#### [Assignment]
The entries shown here must be retyped in full, with no pictures included.

Recorded data
◆ ◆ ◆ ◆

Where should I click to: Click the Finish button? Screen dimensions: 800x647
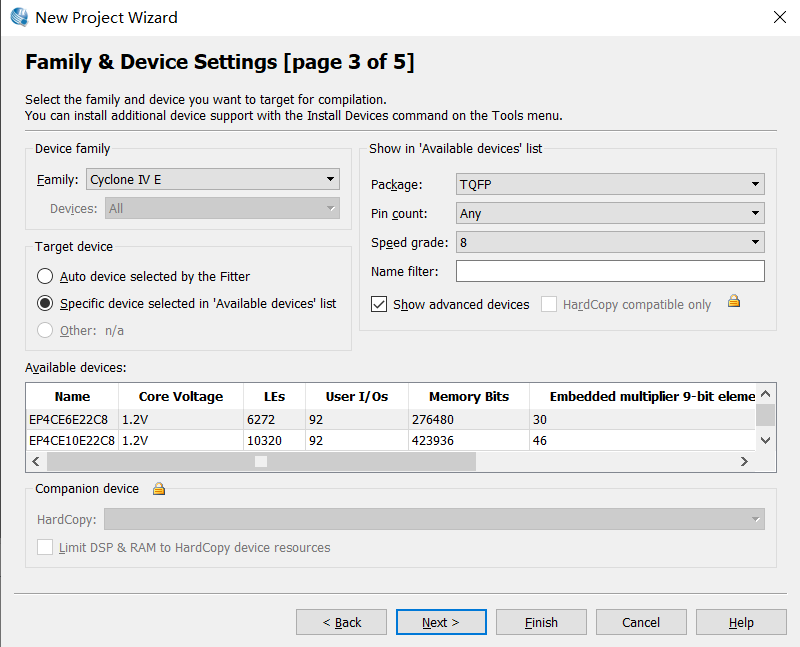point(541,622)
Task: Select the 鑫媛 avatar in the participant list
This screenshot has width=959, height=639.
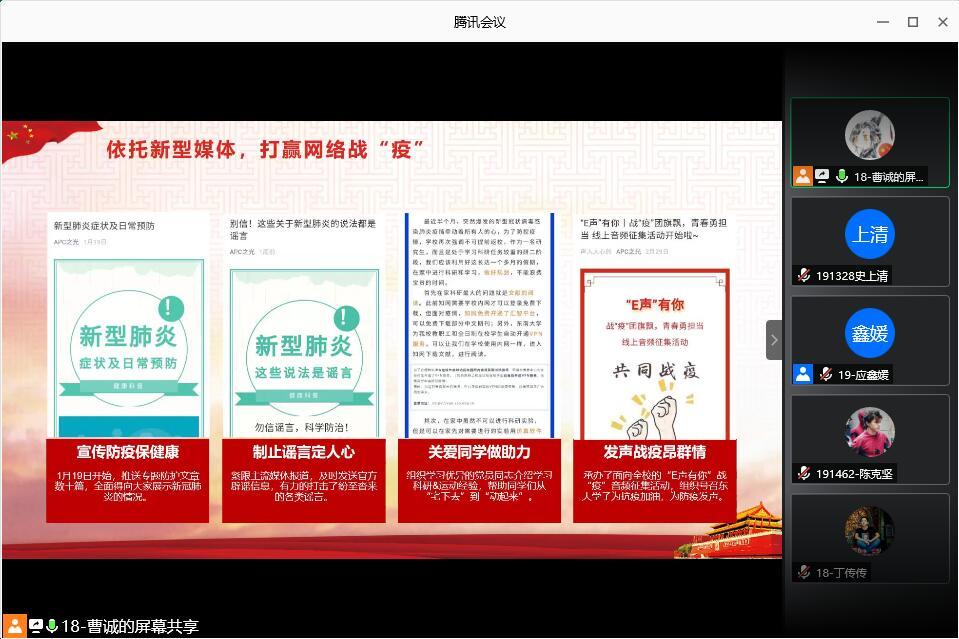Action: tap(869, 333)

◆ ◆ ◆ ◆

#### [Task answer]
Where should I click to: Click the Finish button? Screen dimensions: 800x647
point(541,622)
Task: Select the 鑫媛 avatar in the participant list
This screenshot has width=959, height=639.
Action: tap(869, 333)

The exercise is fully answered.